La dichiarazione è stata dettata dall´ovvia necessità di mandare un segnale di tranquillizzazione ai mercati e all´interno dell´azienda, dove giornalisti e manager si interrogano sul futuro. L´interpretazione dei dati non è facile: unico punto fermo è che la scalata, a quei livelli, è priva di senso economico e che punta quindi a dividendi di altro tipo. Si tratta di capire quali. Gli azionisti che controllano oltre il 50 per cento del capitale Rcs, – Mediobanca, Fiat, Intesa, Capitalia, Pirelli, Pesenti, Della Valle, Ligresti, etc. – ostentano olimpica tranquillità: i nuovi acquirenti resteranno comunque fuori dal patto, nessuno dei membri può accettare di fare il cavallo di Troia di Ricucci o di suoi alleati. La violazione dell´impegno d´onore sarebbe sanzionata da un marchio d´infamia e da un´esclusione a vita. È una logica un po´ da "salotto buono", quella stessa che ha fatto di Mediobanca, e ora di Rcs, il club del capitalismo italiano.
Ma è poco credibile che degli uomini nuovi o degli avventurieri dilapidino enormi quantità di denaro per rimanere seduti su uno strapuntino davanti a una porta chiusa, magari accontentandosi di qualche azione di disturbo. Tra i maggiori azionisti di Rcs corrono diverse ipotesi. Una, minimalista, immagina che l´obiettivo sia semplicemente quello di diventare famosi e di entrare tra i grandi: protagonisti da prima pagina, di cui si raccolgono le dichiarazioni, senza fare troppo le pulci al passato, e riservandogli comunque un trattamento migliore. Un´altra, più verosimile, si basa sull´interdipendenza dei tavoli: Mediobanca, Generali, Fiat, Corriere. Una terza riferisce quanto sta accadendo al Corrierone ad altre grandi partite finanziarie, come lo scontro sulle banche e la scalata di Antonveneta: in quest´ottica l´attacco al giornale milanese, tanto ostentato, rappresenterebbe un´esibizione di forza. Un´ultima, quella riferita a disegni di Berlusconi o addirittura di esponenti della sinistra, viene definita fantapolitica.
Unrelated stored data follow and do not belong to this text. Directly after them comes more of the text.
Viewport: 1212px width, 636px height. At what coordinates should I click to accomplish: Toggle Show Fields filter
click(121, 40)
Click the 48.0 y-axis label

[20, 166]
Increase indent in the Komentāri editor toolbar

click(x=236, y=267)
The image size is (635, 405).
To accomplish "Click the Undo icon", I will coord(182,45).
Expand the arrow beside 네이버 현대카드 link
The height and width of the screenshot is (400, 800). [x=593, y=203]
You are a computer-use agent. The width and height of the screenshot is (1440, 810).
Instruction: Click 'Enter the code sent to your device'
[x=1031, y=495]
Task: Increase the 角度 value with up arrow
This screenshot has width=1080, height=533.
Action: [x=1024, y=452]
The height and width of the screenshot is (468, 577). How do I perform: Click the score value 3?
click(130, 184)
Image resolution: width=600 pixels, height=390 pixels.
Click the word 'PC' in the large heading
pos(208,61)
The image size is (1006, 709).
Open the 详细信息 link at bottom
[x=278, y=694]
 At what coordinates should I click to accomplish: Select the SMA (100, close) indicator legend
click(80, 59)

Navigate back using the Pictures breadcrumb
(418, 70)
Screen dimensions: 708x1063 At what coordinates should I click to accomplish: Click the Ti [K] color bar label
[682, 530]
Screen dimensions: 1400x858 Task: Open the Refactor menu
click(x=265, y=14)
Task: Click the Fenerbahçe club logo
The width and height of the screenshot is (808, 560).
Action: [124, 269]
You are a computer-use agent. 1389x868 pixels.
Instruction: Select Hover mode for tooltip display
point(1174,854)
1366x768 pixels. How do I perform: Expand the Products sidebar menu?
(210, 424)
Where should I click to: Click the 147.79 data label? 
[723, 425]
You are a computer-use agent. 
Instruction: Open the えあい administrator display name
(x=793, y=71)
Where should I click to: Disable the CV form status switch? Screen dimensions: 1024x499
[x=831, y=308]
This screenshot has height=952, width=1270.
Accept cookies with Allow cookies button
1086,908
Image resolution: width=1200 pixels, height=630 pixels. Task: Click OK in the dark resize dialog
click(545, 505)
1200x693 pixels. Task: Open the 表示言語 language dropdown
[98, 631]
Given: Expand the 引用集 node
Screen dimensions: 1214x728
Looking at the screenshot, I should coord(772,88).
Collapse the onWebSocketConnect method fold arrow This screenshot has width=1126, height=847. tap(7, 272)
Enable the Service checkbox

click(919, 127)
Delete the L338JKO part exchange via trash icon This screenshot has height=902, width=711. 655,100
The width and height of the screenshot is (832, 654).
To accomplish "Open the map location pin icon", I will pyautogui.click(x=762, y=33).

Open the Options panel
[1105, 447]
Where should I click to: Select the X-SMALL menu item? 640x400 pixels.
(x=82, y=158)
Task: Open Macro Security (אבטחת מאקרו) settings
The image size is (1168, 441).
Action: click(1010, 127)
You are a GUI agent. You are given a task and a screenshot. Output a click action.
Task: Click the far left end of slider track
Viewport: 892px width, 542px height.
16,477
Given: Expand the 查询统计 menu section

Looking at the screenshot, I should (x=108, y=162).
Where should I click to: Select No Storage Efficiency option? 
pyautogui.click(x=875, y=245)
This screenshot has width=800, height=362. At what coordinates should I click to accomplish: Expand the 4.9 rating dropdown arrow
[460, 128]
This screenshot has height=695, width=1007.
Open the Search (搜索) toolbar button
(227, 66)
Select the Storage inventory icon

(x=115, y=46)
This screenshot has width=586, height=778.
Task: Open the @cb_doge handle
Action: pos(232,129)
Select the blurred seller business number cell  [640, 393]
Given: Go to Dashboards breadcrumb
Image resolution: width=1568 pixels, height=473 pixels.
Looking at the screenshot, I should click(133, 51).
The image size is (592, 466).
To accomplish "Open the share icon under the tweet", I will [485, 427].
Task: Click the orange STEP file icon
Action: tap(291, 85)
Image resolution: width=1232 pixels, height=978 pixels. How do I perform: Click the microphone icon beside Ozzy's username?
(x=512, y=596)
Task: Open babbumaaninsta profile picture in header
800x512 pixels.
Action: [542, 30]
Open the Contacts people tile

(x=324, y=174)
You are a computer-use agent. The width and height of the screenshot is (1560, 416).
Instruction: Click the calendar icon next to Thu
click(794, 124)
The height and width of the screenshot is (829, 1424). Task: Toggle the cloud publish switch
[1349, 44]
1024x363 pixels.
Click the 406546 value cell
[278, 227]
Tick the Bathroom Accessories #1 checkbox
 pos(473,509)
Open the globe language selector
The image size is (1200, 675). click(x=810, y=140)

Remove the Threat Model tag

Tante diverse interpretazioni dimostrano solo grande confusione. Anche perché manca la risposta alla domanda principale: a chi risponde Ricucci, chi c´è dietro le sue misteriose ricchezze Il nuovo scalatore, la cui azienda non è quotata in Borsa, non deve spiegare ad alcun azionista perché paga Rcs il doppio di quello che vale. Ma la debolezza del vecchio capitalismo rende alcuni soci vulnerabili: la Fiat, nell´attuale situazione di difficoltà, potrebbe trovare difficile giustificare la sua permanenza in Rcs. Proprio tutti, all´interno del patto, saprebbero resistere a forti pressioni È un fatto che i giornali rappresentano una tentazione assai forte, e uno strumento prezioso, per chi punti a nuovi assetti di potere: senza la pressione dell´opinione pubblica, per esempio, difficilmente la Consob avrebbe trovato il coraggio di smascherare le trame del banchiere di Lodi Fiorani e dei suoi alleati.
Per questo saremmo cauti prima di liquidare come fantastiche e inattuabili le ipotesi di conquista. Forse nessuno tenterà davvero quello che uno dei soci aderenti al patto ha definito «un piccolo colpo di Stato» per sostituire al mondo delle imprese qualche speculatore. Ma il nuovo capitalismo arrembante che non ha voglia di fare anticamera, pronto a qualsiasi asse politico, induce a essere prudenti. Il Corriere è un bene troppo prezioso per il Paese.